When a woman comes to talk to you after you’ve played a show in front of an audience that clearly enjoys your music, you’ve got home court advantage. She’s just seen you do the thing that you excel at. Performing takes talent, charisma, and charm—all things that make someone extra attractive. The hardest, most awkward part has already been taken care of by her!
A nice old Texan man once told me that if you want someone to like you, let him or her talk about his or her self. Try deflecting questions about your sweet gigs, guitar set up, and hair and focus on her.
Another nice old Texan once told me that if you drink enough for two, you’ll always end up out of the game by one. Slow down on the well drinks and domestics courtesy of promoter-provided drink tickets. Drunkenness wont make you into Rico Sauvé, it’ll just make you more immune to negative feedback.
Another nice Texan, although not old but a pretty successful musician, told me that he has better luck with girls when his band mates are not around.1) They’re competition. 2) They fuel the drinking fire. 3) The boy’s club mentality of touring musicians isn’t always attractive to women.
Now, there’s a fork in the road here and I have no judgment about which road you take—do you just want this lady to pull the trigger on your love gun or do you want her to show you what love is? If you come in trying to force either of those things to happen, you will surely screw the pooch (only). Relax. Allow things to progress naturally. You might meet someone nice at your first show in Delaware only to seal the deal at the next one.

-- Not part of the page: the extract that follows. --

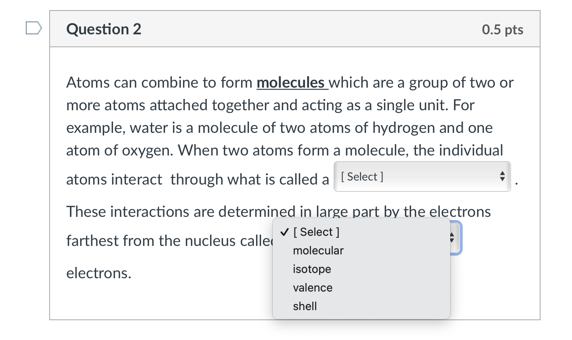Click the Question 2 heading
This screenshot has height=340, width=572.
tap(104, 29)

Question: Do you play black metal? A fresh mix of Western Swing and krautrock? Is your audience full of dudes in tee shirts looking at their Chuck Taylors? If the aim is to get more ladies in the room and into your music, I recommend integrating a ukulele or perhaps a female vocalist to blend with your voice. While both of those options might seem preposterous now, they will surely smooth out the rough edges in your music and make your music more palatable to people who have sex.
I’m sure that in a year you’ll be strokin’ to the east and the west.